Data shown:
▬▬▬▬▬▬▬▬▬▬

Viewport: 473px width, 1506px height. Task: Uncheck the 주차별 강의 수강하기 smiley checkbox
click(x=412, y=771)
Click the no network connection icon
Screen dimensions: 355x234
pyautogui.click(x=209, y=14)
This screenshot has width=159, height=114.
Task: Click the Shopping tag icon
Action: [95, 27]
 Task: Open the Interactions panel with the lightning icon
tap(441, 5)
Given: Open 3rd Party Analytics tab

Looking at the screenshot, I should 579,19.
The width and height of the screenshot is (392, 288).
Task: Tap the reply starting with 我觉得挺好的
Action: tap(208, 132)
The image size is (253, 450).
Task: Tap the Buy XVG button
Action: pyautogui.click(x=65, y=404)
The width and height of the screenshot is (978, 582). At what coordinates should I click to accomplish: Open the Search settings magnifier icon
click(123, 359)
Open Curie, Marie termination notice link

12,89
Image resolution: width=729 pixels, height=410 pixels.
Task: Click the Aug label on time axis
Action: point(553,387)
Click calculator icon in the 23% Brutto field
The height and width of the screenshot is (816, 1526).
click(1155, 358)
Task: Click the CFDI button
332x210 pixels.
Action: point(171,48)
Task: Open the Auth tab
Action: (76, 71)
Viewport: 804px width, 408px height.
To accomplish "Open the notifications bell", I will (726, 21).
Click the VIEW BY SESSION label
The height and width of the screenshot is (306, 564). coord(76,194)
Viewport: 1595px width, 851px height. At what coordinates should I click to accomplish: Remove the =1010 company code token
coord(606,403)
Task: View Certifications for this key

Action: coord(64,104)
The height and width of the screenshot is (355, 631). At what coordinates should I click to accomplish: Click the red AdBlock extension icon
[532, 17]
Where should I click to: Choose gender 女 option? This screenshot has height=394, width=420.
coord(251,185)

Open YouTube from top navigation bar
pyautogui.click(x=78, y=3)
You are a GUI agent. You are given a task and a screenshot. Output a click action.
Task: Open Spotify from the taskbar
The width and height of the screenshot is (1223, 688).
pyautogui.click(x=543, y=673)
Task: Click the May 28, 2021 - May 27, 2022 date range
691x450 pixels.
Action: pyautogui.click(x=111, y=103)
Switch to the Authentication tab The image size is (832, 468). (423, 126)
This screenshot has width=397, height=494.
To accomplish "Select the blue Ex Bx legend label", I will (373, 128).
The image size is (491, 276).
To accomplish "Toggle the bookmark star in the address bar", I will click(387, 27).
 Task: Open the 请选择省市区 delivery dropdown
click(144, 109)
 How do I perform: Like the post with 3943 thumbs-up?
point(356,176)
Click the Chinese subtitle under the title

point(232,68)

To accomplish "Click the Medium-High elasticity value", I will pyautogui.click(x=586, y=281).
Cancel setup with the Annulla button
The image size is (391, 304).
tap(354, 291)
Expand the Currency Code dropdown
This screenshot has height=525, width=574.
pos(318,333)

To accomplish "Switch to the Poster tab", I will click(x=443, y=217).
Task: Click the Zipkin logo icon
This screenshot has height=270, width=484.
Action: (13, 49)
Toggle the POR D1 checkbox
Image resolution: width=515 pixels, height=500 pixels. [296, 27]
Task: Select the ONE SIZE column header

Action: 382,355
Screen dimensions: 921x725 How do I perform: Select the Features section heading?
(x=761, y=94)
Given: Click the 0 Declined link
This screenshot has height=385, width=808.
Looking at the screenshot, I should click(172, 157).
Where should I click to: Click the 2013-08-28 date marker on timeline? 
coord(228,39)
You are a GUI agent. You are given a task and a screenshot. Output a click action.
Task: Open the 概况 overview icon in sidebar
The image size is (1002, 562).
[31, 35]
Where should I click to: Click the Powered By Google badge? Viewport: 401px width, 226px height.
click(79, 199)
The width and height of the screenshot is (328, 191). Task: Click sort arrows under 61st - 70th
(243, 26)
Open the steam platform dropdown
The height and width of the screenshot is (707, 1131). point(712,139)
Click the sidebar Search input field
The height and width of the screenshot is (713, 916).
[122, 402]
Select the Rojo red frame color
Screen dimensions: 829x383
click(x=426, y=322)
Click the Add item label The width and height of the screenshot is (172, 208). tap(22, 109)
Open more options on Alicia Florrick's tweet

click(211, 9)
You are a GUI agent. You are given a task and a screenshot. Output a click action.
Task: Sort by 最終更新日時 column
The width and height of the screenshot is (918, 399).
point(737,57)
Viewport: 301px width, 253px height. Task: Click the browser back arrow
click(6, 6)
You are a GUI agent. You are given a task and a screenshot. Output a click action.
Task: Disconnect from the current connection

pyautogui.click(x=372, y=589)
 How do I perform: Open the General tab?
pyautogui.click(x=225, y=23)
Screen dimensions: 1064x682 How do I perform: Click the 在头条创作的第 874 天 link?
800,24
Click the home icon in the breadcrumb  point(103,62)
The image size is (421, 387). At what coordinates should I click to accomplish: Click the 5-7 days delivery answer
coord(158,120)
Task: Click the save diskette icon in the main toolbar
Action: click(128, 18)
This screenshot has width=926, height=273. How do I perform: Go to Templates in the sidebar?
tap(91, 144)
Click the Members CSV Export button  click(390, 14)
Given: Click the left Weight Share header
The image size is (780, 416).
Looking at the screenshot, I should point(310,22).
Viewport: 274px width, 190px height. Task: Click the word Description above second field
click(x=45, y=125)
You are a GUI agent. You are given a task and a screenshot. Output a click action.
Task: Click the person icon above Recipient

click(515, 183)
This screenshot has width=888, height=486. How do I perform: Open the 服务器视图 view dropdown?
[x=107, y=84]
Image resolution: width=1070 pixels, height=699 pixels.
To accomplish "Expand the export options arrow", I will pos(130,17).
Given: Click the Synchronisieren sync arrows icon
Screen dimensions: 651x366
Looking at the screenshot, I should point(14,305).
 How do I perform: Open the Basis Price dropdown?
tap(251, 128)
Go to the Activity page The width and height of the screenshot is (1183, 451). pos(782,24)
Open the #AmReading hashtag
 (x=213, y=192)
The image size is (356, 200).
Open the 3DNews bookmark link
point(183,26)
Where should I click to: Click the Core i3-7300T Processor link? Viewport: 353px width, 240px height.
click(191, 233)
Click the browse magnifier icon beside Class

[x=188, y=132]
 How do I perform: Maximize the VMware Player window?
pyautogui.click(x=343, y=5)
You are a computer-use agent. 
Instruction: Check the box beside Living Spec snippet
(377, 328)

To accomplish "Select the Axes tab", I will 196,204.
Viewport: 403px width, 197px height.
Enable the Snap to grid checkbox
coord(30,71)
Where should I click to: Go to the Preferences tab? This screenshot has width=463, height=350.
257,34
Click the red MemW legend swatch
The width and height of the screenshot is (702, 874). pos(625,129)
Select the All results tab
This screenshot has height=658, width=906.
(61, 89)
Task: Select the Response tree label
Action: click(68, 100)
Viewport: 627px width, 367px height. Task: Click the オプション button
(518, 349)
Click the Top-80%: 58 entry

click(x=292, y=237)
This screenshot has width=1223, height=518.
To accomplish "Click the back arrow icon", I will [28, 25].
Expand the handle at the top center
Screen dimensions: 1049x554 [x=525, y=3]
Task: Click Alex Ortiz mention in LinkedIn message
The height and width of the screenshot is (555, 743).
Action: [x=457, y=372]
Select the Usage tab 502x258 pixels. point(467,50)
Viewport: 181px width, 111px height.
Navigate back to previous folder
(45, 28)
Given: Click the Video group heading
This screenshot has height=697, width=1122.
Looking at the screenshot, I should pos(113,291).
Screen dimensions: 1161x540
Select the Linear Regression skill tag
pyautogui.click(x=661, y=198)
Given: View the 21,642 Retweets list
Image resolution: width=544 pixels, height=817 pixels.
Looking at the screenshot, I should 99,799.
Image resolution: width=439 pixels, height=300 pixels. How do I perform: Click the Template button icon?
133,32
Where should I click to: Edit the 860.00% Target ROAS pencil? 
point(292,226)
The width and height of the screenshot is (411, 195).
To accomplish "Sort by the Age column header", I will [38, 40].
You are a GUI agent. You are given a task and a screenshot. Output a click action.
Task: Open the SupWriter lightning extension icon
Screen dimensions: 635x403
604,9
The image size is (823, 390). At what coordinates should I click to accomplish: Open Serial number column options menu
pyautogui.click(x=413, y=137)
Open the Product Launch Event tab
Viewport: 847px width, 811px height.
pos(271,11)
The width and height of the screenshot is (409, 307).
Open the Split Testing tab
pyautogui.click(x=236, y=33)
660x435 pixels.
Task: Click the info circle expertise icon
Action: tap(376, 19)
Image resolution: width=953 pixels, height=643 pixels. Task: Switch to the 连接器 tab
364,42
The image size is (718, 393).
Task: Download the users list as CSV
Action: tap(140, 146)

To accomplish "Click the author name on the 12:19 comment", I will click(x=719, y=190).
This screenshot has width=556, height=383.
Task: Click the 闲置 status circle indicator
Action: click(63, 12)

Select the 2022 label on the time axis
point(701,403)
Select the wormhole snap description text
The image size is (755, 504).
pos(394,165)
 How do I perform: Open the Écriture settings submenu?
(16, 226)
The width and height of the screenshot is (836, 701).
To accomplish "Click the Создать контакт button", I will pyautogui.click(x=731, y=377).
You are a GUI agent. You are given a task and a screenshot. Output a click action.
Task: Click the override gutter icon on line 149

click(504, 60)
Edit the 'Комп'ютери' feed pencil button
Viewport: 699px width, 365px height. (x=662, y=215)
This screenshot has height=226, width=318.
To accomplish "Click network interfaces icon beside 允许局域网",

▬▬▬▬▬▬▬▬▬▬

Problem to solve: Among the entries above, the lines between the ones containing "Click the VIEW BY SESSION label" and "Task: Open Spotify from the taskbar", inclusive, are to be transcribed exactly. No other line is to be given.

Solution to this exercise:
Click the VIEW BY SESSION label
The height and width of the screenshot is (306, 564). coord(76,194)
Viewport: 1595px width, 851px height. At what coordinates should I click to accomplish: Remove the =1010 company code token
coord(606,403)
Task: View Certifications for this key

Action: coord(64,104)
The height and width of the screenshot is (355, 631). At what coordinates should I click to accomplish: Click the red AdBlock extension icon
[532, 17]
Where should I click to: Choose gender 女 option? This screenshot has height=394, width=420.
coord(251,185)

Open YouTube from top navigation bar
pyautogui.click(x=78, y=3)
You are a GUI agent. You are given a task and a screenshot. Output a click action.
Task: Open Spotify from the taskbar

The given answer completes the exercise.